Le principal grief que l’on oppose aux graffitis est de dégrader les lieux publics, or les graffeurs ne dessinent pas sur des monuments tel que les hôtels de ville ou les églises, ni sur des maisons privées, ceci serait, en effet, l’acte d’un vandale, ce qui peut arriver. Les graffeurs, eux, recouvrent les murs d’endroits abandonnés ou la façade terne d’une gare, et ils ne sont peut-être pas toujours là pour donner leur avis sur un problème concret, mais il n’en reste pas moins que leurs fresques expriment un talent artistique certain, comme cela a été le cas sur le mur de Berlin. En effet, lorsqu’à Berlin le mur fut érigé séparant l’Allemagne socialiste à l’Est et atlantiste à l’Ouest, les Autorités de l’Ouest voulaient faire de la capitale un modèle de liberté et de culture, à l’inverse du côté Est. Ainsi, à cette époque, plusieurs artistes sont venus peindre sur le mur, réalisant de véritables chefs d’œuvre. À la destruction du mur, une partie de ces œuvres ont pu être conservées et, aujourd’hui, les touristes peuvent longer ce qu’on appelle l’East Side Gallery, c’est-à-dire un 1.3 kilomètres de graffitis témoignant. À New York, c’est dans les années 70 que les graffitis commencent à prendre l’assaut des murs et surtout des métros, le New York Magazine lance même un concours du plus beau tag de métro. Face à de tels exemples, il n’est plus possible de déclarer que les graffitis sont un acte de vandalisme, plus depuis quelques années du moins. Ils font parties intégrantes du monde de l’art, ils sont la galerie d’art des rues pour chacune des personnes qui auront la chance de les contempler.

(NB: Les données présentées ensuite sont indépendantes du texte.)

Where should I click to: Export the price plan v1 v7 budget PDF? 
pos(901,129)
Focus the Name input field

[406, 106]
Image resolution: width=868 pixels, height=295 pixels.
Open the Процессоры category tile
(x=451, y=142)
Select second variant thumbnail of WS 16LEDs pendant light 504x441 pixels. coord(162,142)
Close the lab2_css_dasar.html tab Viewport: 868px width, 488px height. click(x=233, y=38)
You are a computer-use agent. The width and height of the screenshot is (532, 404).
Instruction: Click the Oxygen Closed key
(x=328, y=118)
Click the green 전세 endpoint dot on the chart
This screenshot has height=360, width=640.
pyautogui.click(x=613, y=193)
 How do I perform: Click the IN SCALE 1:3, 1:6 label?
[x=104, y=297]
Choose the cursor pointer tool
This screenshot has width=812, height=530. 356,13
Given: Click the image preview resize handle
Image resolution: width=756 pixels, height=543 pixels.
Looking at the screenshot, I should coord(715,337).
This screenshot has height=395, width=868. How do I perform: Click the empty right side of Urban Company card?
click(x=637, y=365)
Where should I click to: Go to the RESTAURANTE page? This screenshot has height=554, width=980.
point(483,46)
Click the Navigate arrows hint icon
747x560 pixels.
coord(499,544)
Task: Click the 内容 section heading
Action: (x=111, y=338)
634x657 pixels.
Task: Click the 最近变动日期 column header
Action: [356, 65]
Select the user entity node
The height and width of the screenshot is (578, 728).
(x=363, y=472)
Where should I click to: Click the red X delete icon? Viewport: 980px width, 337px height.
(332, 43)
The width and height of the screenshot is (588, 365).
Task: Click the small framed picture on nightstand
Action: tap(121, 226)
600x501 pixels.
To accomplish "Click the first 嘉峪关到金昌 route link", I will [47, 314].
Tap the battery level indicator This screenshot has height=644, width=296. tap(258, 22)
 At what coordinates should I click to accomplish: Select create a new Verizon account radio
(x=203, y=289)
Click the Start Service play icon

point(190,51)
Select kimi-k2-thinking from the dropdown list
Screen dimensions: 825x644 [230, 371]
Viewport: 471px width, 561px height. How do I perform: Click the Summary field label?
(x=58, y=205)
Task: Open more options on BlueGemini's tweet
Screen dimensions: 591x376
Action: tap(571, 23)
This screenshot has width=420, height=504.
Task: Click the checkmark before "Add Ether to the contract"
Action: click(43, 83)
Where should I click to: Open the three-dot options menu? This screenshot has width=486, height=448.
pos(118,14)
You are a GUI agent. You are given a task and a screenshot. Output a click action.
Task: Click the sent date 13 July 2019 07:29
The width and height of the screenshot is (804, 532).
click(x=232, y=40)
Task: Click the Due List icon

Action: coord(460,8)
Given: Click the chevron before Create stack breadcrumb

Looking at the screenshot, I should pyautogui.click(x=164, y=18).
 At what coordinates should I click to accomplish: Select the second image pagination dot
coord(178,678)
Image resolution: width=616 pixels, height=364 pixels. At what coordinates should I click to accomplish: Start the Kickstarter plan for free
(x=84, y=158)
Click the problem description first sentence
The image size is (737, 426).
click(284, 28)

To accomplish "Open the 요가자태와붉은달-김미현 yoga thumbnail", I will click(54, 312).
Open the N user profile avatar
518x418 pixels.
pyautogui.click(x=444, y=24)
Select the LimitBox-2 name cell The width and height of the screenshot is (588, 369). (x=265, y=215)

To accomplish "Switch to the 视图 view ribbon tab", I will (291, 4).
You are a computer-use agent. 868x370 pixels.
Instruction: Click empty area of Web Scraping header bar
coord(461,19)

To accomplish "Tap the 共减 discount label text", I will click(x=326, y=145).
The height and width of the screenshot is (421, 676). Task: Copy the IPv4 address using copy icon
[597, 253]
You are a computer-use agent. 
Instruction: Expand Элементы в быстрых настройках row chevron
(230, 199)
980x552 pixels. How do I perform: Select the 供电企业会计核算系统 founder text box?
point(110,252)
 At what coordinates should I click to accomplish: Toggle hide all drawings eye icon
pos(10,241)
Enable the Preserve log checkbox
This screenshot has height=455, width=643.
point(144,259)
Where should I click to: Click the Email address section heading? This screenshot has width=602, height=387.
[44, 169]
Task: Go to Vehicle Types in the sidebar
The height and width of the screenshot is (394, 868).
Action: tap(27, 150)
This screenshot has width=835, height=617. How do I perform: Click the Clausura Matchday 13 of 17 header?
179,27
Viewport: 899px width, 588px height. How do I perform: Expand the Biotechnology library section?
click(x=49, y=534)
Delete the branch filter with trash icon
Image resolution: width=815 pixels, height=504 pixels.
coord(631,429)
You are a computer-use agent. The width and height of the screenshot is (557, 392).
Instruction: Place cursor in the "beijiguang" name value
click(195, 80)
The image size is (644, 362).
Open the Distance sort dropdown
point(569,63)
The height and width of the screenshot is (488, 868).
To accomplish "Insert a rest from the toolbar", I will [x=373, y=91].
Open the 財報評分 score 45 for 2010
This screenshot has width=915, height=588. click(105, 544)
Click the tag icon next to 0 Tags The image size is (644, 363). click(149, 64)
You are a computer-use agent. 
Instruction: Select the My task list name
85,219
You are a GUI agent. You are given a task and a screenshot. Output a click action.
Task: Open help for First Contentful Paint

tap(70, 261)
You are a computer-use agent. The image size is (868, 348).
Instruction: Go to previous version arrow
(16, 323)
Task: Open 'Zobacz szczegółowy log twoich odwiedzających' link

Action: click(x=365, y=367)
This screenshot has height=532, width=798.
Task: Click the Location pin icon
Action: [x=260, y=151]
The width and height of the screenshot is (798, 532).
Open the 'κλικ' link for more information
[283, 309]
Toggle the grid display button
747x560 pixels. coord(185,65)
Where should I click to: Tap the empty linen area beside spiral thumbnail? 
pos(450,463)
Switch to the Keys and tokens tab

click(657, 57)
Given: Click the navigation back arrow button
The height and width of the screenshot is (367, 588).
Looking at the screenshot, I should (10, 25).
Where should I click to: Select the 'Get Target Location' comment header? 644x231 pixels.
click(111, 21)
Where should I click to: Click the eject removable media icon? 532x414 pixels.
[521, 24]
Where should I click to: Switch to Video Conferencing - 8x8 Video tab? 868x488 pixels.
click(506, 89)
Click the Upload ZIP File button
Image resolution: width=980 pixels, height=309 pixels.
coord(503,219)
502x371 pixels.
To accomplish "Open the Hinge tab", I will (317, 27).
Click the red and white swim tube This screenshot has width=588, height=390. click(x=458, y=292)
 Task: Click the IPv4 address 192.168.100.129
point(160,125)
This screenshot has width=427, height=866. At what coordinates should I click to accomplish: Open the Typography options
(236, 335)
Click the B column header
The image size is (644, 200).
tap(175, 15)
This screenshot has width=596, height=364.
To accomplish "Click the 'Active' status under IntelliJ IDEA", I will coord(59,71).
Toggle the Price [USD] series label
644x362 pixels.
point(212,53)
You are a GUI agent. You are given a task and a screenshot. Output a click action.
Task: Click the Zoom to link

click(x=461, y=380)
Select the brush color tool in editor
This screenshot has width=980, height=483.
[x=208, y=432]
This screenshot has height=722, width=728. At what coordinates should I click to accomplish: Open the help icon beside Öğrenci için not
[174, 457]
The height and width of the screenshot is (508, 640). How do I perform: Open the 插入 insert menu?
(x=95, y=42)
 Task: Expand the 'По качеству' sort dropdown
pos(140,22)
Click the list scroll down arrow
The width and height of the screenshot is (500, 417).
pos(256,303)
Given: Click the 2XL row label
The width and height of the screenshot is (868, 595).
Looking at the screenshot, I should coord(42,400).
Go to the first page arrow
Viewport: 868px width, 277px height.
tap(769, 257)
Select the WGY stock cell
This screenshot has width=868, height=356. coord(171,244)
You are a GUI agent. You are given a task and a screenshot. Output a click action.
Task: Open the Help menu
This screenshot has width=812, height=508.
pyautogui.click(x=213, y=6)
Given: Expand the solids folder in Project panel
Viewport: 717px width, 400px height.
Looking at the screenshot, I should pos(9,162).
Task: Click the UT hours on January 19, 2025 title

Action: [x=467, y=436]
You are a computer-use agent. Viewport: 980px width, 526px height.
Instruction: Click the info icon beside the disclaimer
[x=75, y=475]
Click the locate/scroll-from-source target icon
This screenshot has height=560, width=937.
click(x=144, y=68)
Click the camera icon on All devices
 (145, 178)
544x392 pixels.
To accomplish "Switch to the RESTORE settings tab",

En Suisse, les graffitis n’occupent plus une place aussi importante qu’avant. Ils se font plus rares, mais cela dépend surtout des communes, c’est-à-dire qu’elles les tolèrent plus ou moins. Par exemple, à Lausanne, les graffeurs ont plus de liberté qu’à Fribourg où plusieurs amendes ont déjà été distribuées. On peut tout de même constater que la vision de la société concernant les graffeurs a évolué. Aujourd’hui, ils sont plus assimilés à des artistes qu’à des vandales. Effectivement, ils peuvent passer professionnel et on les autorise de plus en plus à taguer certains lieux. L’été dernier à Yverdon-les-Bains, une graffeuse, Krystel Suire, a eu le droit de peindre sur le mur des sanitaires de la ville. Elle a aussi tagué d’un collège sur demande du Service de l’urbanisme et des bâtiments d’Yverdon.

Les tags s’intègrent petit à petit au monde artistique, certaines villes valorisent même cette activité en fournissant des lieux pour les peindre. Toutefois, beaucoup de graffeurs affirment toujours apprécier le côté illégal qui caractérise les graffitis, et continuent à pratiquer cette activité de manière illicite pour retrouver une certaine adrénaline qui permet parfois une meilleure créativité. Peut-être, alors, que le graffiti est condamné à être interdit pour subsister.